One particular average that you may have met is finding the midpoint of the line segment joining two points on a coordinate plane. If these points are constrained in some way, for instance, if their coordinates satisfy an equation of a curve, then we can start to link averages to chords of curves. For example, a lot of ideas relating to averages arise in Parabella.

Parabola with parallel chords
From Parabella

Because averages give us a way to express some sort of centre, we can relate averages and Symmetry. For example, the turning point of the parabola \(y=ax^2+bx+c\) occurs at the \(x\)-value that is the mean of the two roots. Is the same kind of reasoning true for cubics and if not, why not?

We can use averages when thinking about functions or functions when we are thinking about averages. An example of this thinking arises in Curve match where we are given the graphs and equations of five functions, asked which curve is which, and then asked to find further functions whose graphs lie between the given curves.

Graphs of 5 functions, all of which pass through the origin and (1,1), but each with different curvatures in between.
From Curve match

When dealing with functions that are not straight lines we often use numerical methods that depend on ‘smoothing out’ sections of the curve by using the notion of average. For example, if we join two points on a distance time graph with a straight line we are representing average speed; it says ‘we got from one point to the other in the same time interval as was represented by the curve’. Thus we can find an average rate of change of a curve without knowing all the intervening values. You can explore this in Average speed. There is an important theorem - the Mean Value Theorem - which says that there must be a point on the graph (so long as the graph is continuous and smooth) where the gradient of the tangent is the same as this average rate. You might like to test this out visually with a variety of functions.

Averages also appear as the sum of the terms of an AP (the sum is the number of terms times the average of the first and last term) and similarly the area of a trapezium is the average of the lengths of the parallel edges times the distance between them. You can use this to find the area of regions in the plane, such as those in Between the lines or to approximate areas bounded by curves. This can be explored in Is the Serpentine Lake really 40 acres? or Underneath the arches.

Trapezium rule used to find area between graph and x-axis
From Underneath the arches

Here we see that the trapezium rule can give us an exact value for the integral or area between the graph and the \(x\)-axes, and then we can ask what this is telling us about integrals and average values of functions.

When thinking about functions and identities, a graphical interpretation may help to reinforce the results or suggest an alternative way to prove a result. For example, averages and midpoints can be exploited in Inspecting identities and Proving the half-angle formulae.

circle with half-angle marked as midpoint
From Proving the half-angle formulae

These resources mainly make use of the arithmetic mean, but you may notice the geometric and harmonic mean also appearing.

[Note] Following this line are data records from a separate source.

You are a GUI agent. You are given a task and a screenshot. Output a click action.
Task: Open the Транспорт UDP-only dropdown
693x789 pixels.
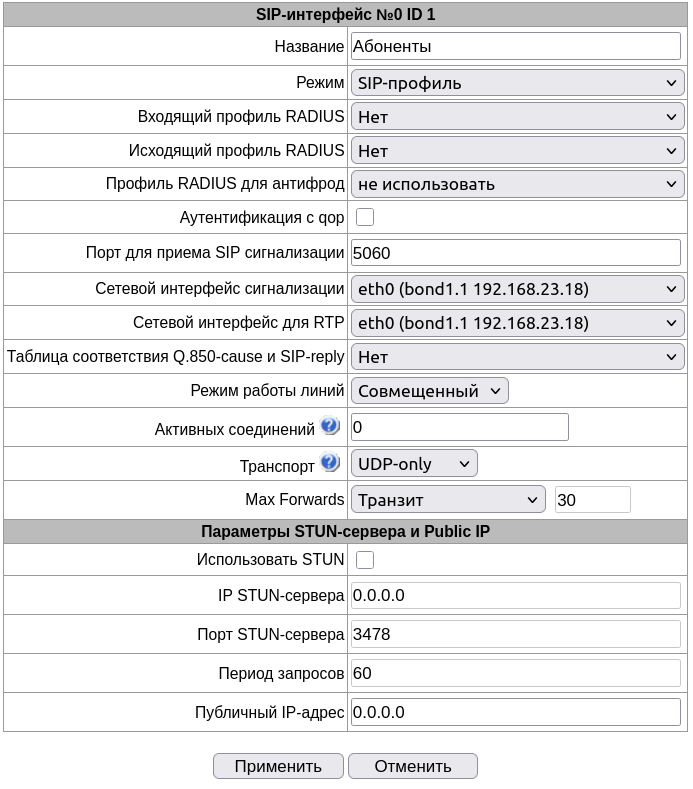pyautogui.click(x=414, y=463)
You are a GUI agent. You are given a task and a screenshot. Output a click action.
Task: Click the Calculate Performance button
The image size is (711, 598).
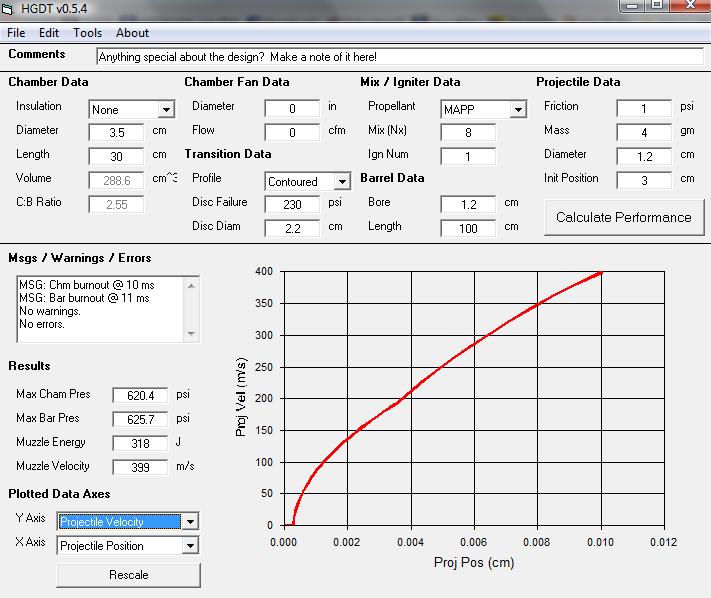click(x=623, y=217)
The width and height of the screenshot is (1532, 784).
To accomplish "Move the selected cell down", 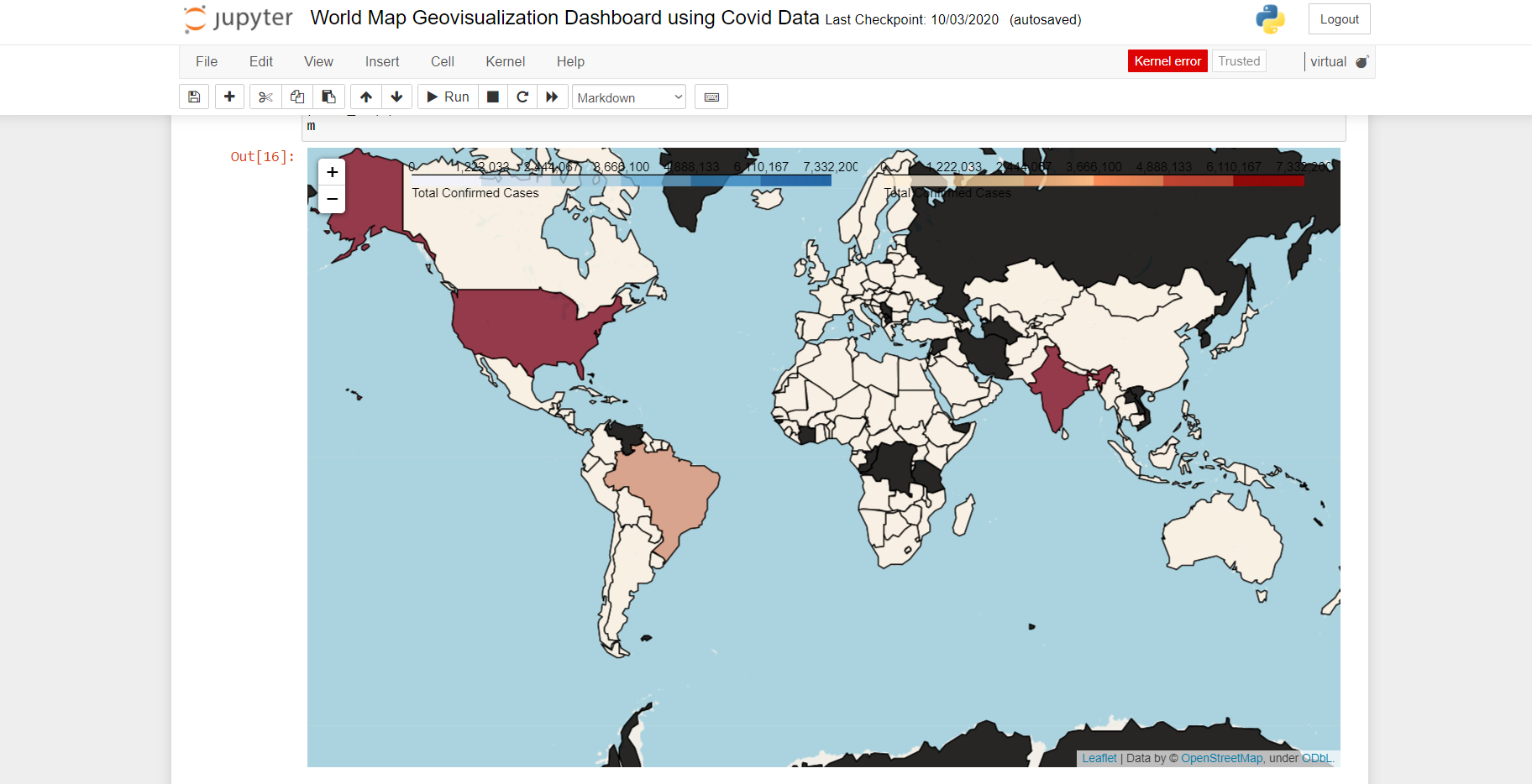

The inequality relating the arithmetic mean and geometric mean can sometimes be used instead of using calculus to solve optimisation problems, such as finding the minimum value of \(x+\tfrac{1}{x}\) in Domain and range dominoes and in many Review questions including Can we prove the Arithmetic and Geometric Mean Inequality? and Proving and using the \(t\)-formulae.

Averages is one of the ideas that we have chosen to highlight in our pervasive ideas.